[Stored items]
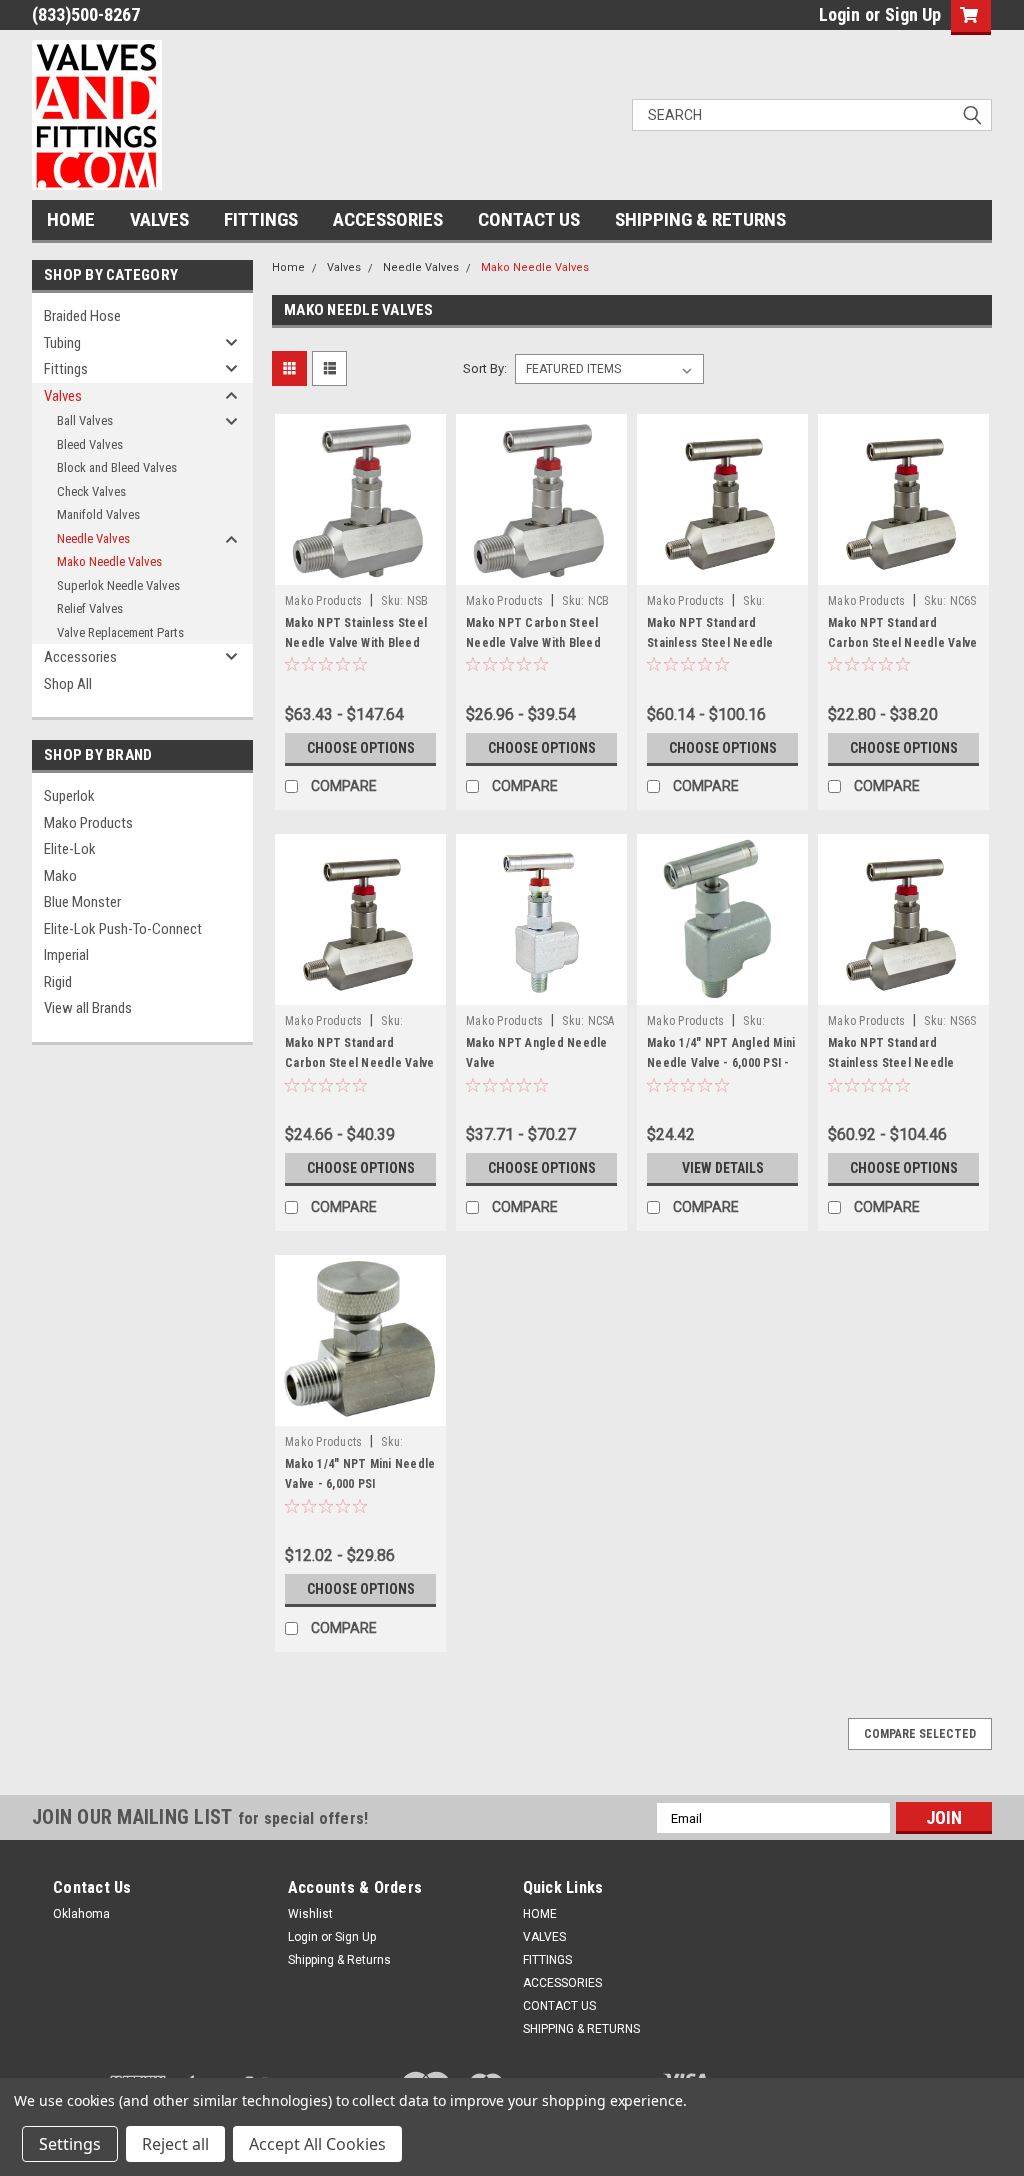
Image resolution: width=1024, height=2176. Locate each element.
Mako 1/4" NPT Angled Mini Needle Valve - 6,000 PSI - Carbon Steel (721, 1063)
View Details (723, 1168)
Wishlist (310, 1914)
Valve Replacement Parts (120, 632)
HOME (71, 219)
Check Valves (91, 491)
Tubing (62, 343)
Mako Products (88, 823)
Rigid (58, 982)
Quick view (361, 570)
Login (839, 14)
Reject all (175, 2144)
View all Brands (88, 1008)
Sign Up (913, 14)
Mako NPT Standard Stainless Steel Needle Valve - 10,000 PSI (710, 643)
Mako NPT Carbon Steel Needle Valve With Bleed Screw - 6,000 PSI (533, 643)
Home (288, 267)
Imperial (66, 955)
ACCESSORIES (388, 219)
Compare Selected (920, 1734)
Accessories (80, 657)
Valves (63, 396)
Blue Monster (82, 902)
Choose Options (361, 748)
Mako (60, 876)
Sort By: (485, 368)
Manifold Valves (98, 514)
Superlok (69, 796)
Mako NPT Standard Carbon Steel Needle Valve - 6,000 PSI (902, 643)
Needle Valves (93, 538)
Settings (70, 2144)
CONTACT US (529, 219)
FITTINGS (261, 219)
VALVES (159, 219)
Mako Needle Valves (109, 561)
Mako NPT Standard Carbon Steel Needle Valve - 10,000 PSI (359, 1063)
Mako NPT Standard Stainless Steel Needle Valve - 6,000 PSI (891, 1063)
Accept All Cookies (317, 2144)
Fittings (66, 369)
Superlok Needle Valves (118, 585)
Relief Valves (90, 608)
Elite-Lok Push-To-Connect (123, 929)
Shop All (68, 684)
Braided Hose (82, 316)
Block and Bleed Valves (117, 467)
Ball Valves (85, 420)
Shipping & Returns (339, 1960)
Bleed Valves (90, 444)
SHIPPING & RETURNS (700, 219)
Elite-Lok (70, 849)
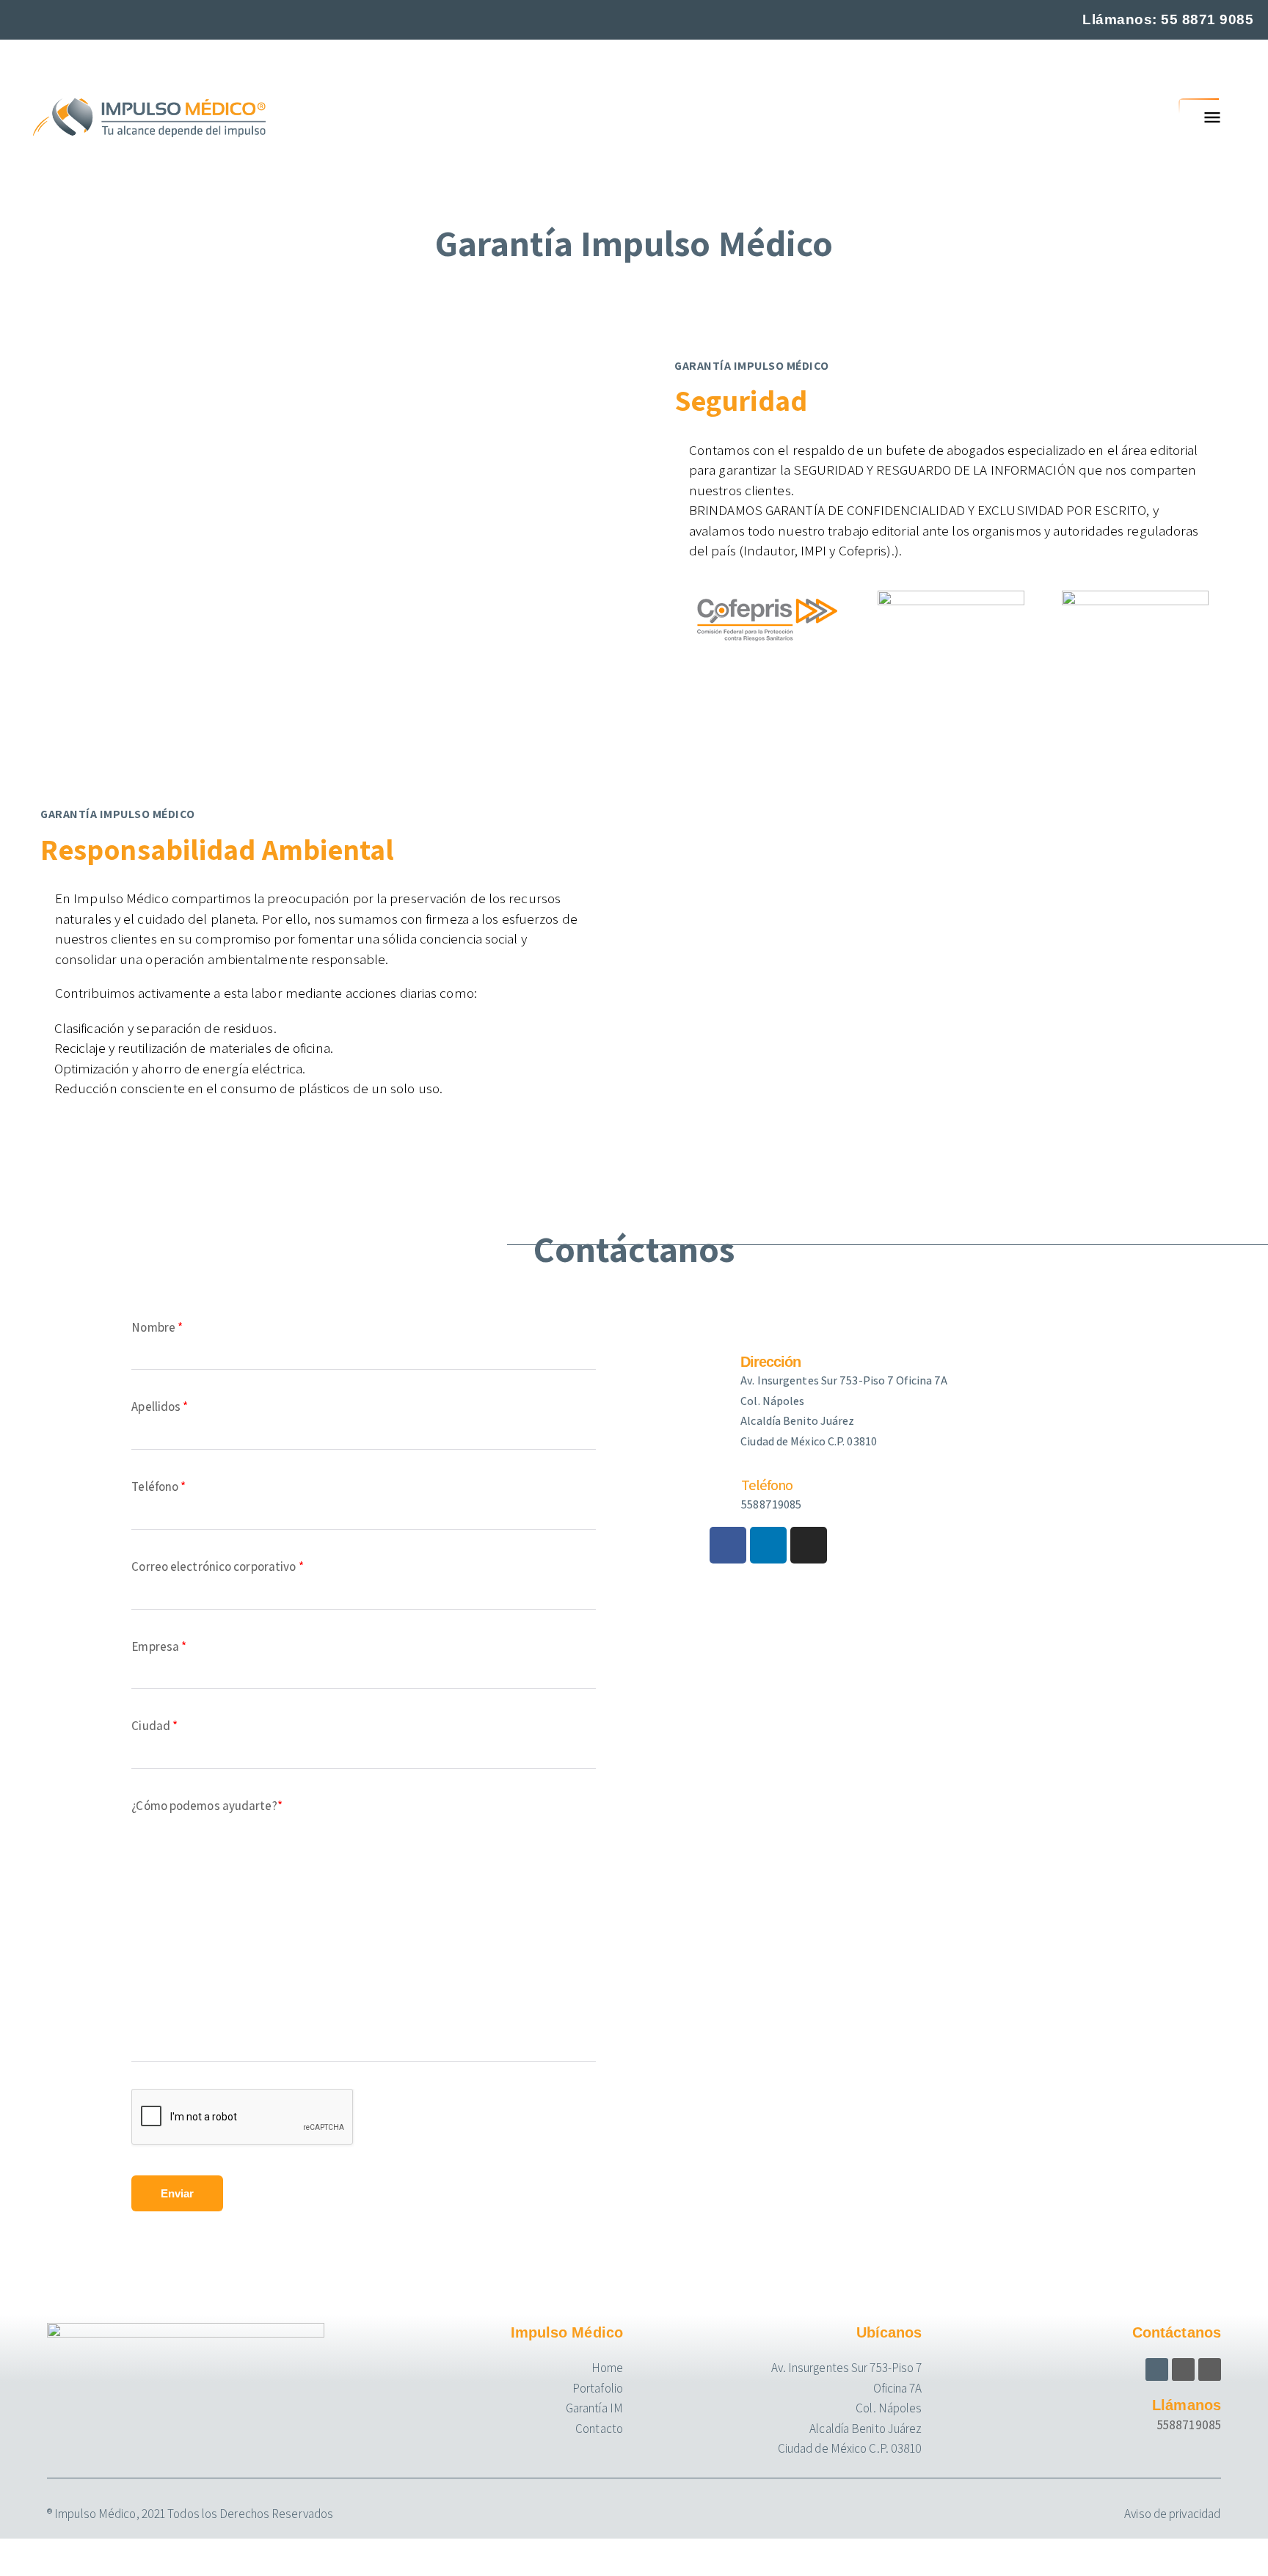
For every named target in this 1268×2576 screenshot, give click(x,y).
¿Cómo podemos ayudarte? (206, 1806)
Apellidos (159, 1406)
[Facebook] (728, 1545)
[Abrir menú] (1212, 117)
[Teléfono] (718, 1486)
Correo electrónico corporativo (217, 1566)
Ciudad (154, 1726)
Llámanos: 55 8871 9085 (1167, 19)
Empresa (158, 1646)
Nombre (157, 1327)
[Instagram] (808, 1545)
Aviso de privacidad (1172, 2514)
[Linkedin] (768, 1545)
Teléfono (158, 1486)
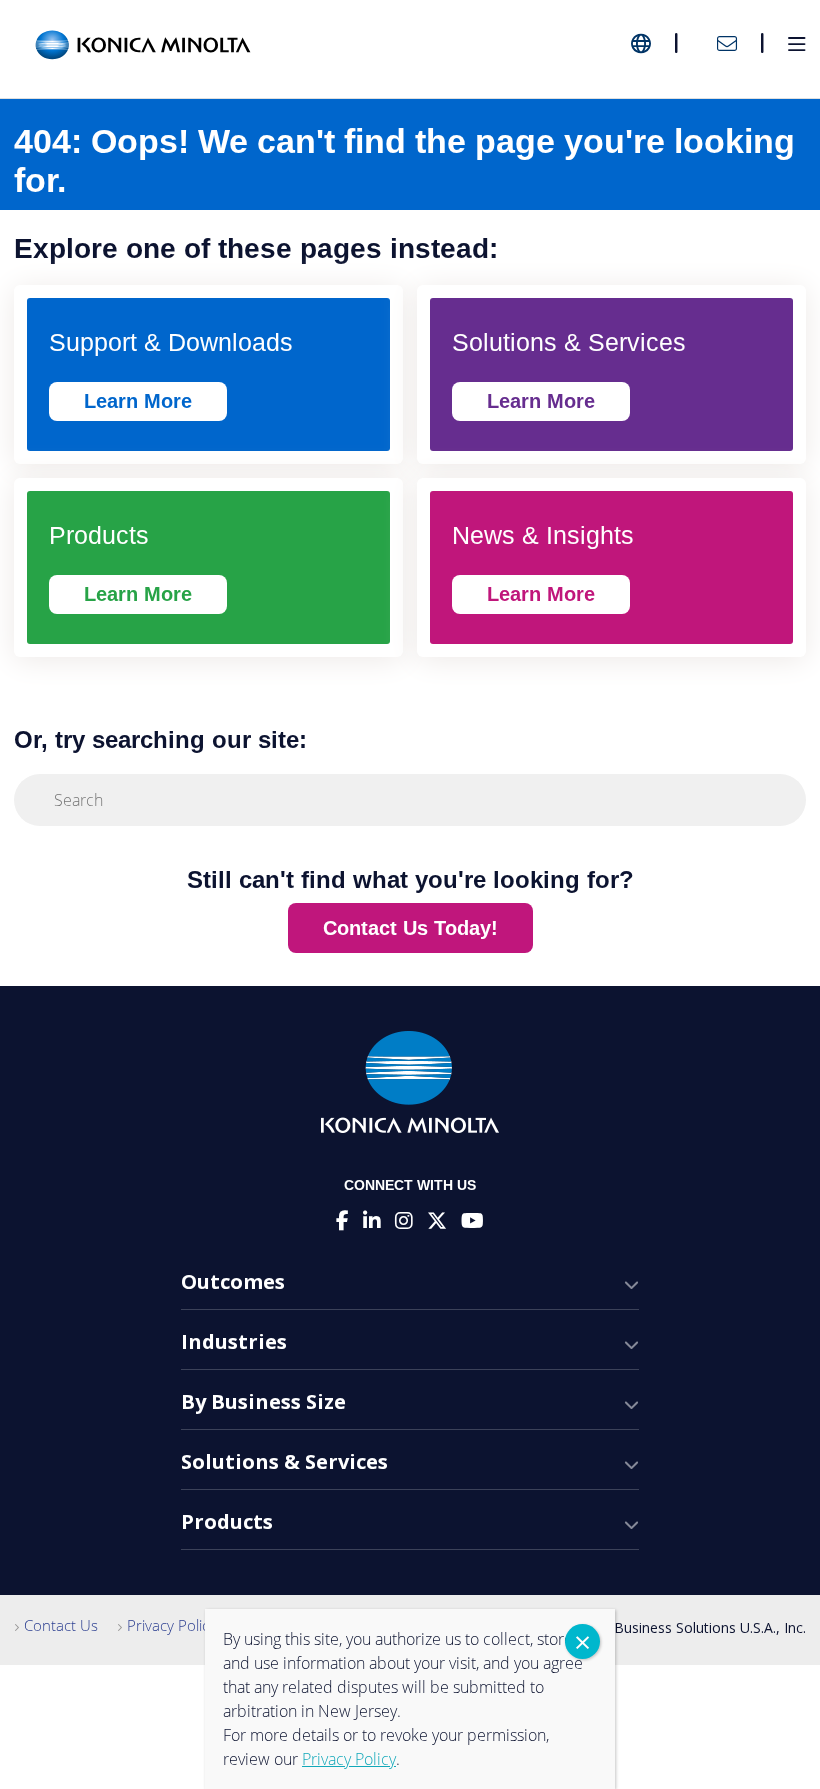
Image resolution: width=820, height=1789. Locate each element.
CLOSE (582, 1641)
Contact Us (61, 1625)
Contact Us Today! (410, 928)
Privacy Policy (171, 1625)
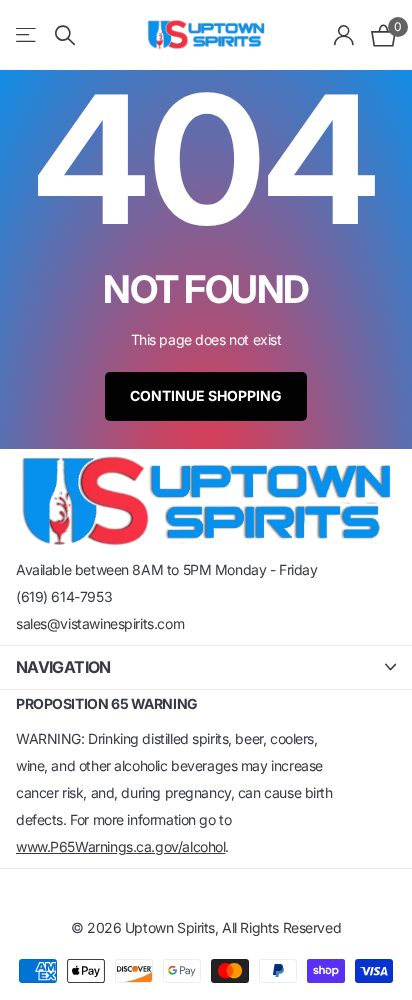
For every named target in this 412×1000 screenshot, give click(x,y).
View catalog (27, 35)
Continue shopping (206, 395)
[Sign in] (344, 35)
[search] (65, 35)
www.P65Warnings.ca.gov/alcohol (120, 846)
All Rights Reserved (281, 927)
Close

§ **TO DO**: Could you output all of the entries above exactly? Leave the pictures out.

§ **WORKED SOLUTION**:
Image resolution: width=1024, height=2176. Locate each element.
Mako 1/4" NPT Angled Mini Needle Valve - 6,000 PSI - Carbon Steel (721, 1063)
View Details (723, 1168)
Wishlist (310, 1914)
Valve Replacement Parts (120, 632)
HOME (71, 219)
Check Valves (91, 491)
Tubing (62, 343)
Mako Products (88, 823)
Rigid (58, 982)
Quick view (361, 570)
Login (839, 14)
Reject all (175, 2144)
View all Brands (88, 1008)
Sign Up (913, 14)
Mako NPT Standard Stainless Steel Needle Valve - 10,000 PSI (710, 643)
Mako NPT Carbon Steel Needle Valve With Bleed Screw - 6,000 PSI (533, 643)
Home (288, 267)
Imperial (66, 955)
ACCESSORIES (388, 219)
Compare Selected (920, 1734)
Accessories (80, 657)
Valves (63, 396)
Blue Monster (82, 902)
Choose Options (361, 748)
Mako (60, 876)
Sort By: (485, 368)
Manifold Valves (98, 514)
Superlok (69, 796)
Mako NPT Standard Carbon Steel Needle Valve - 6,000 PSI (902, 643)
Needle Valves (93, 538)
Settings (70, 2144)
CONTACT US (529, 219)
FITTINGS (261, 219)
VALVES (159, 219)
Mako Needle Valves (109, 561)
Mako NPT Standard Carbon Steel Needle Valve - 10,000 PSI (359, 1063)
Mako NPT Standard Stainless Steel Needle Valve - 6,000 PSI (891, 1063)
Accept All Cookies (317, 2144)
Fittings (66, 369)
Superlok Needle Valves (118, 585)
Relief Valves (90, 608)
Elite-Lok Push-To-Connect (123, 929)
Shop All (68, 684)
Braided Hose (82, 316)
Block and Bleed Valves (117, 467)
Ball Valves (85, 420)
Shipping & Returns (339, 1960)
Bleed Valves (90, 444)
SHIPPING & RETURNS (700, 219)
Elite-Lok (70, 849)
For every named target in this 1268×2576 screenshot, give click(x,y).
¿Cómo podemos ayudarte? (206, 1806)
Apellidos (159, 1406)
[Facebook] (728, 1545)
[Abrir menú] (1212, 117)
[Teléfono] (718, 1486)
Correo electrónico corporativo (217, 1566)
Ciudad (154, 1726)
Llámanos: 55 8871 9085 (1167, 19)
Empresa (158, 1646)
Nombre (157, 1327)
[Instagram] (808, 1545)
Aviso de privacidad (1172, 2514)
[Linkedin] (768, 1545)
Teléfono (158, 1486)
Image resolution: width=820, height=1789. Locate each element.
CLOSE (582, 1641)
Contact Us (61, 1625)
Contact Us Today! (410, 928)
Privacy Policy (171, 1625)
For every named target in this 412×1000 screenshot, give click(x,y).
View catalog (27, 35)
Continue shopping (206, 395)
[Sign in] (344, 35)
[search] (65, 35)
www.P65Warnings.ca.gov/alcohol (120, 846)
All Rights Reserved (281, 927)
Close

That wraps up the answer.